* _What the exercise asks_
Reproduce the data below from the line with "Screen dimensions: 1746x1117" to the line with "Looking at the screenshot, I should click(147, 67).", both of those lines included, with every character unchanged.

* _Exercise inputs_
________________________

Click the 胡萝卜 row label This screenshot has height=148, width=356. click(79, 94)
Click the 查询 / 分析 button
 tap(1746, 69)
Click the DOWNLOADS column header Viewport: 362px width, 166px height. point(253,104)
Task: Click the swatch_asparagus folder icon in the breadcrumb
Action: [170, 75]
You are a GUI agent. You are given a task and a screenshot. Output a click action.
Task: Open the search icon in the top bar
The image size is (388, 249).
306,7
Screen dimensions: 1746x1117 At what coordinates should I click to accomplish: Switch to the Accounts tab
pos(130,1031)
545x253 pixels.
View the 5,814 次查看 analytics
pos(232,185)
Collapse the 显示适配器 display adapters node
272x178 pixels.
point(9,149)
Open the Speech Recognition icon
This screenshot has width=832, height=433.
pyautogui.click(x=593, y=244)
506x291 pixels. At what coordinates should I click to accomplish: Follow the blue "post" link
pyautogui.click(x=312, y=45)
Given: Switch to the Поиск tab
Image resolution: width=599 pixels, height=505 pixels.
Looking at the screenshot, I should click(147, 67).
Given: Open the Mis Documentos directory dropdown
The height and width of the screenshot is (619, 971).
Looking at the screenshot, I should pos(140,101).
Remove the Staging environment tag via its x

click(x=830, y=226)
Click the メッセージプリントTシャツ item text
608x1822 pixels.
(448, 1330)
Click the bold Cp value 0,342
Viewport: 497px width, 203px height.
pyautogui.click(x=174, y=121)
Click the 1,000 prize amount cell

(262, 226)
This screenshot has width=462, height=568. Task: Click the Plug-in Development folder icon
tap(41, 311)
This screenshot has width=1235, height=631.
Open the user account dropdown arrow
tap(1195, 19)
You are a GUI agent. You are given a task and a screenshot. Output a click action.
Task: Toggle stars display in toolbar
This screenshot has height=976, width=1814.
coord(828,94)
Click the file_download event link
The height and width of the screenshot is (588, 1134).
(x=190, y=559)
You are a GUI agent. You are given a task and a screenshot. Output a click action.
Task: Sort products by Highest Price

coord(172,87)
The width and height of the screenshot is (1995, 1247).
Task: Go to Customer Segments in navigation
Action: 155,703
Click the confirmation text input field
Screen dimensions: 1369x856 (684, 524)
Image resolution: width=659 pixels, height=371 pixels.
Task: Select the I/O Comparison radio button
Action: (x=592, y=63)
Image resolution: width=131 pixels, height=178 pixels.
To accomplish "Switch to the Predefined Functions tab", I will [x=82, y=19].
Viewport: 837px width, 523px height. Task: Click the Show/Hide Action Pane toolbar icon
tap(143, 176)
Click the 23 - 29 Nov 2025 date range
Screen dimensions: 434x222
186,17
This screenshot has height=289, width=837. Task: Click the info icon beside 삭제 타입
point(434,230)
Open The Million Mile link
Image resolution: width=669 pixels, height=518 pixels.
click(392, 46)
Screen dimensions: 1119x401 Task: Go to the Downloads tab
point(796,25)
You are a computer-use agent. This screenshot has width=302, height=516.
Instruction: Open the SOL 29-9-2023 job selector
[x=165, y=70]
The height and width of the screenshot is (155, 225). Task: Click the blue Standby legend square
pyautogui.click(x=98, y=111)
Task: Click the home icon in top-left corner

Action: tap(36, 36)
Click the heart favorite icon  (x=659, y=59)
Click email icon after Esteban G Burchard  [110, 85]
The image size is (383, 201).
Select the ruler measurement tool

________________________

* _Exercise output_
Screen dimensions: 1746x1117 At what coordinates should I click to accomplish: Switch to the Accounts tab
pos(130,1031)
545x253 pixels.
View the 5,814 次查看 analytics
pos(232,185)
Collapse the 显示适配器 display adapters node
272x178 pixels.
point(9,149)
Open the Speech Recognition icon
This screenshot has width=832, height=433.
pyautogui.click(x=593, y=244)
506x291 pixels. At what coordinates should I click to accomplish: Follow the blue "post" link
pyautogui.click(x=312, y=45)
Given: Switch to the Поиск tab
Image resolution: width=599 pixels, height=505 pixels.
Looking at the screenshot, I should click(147, 67).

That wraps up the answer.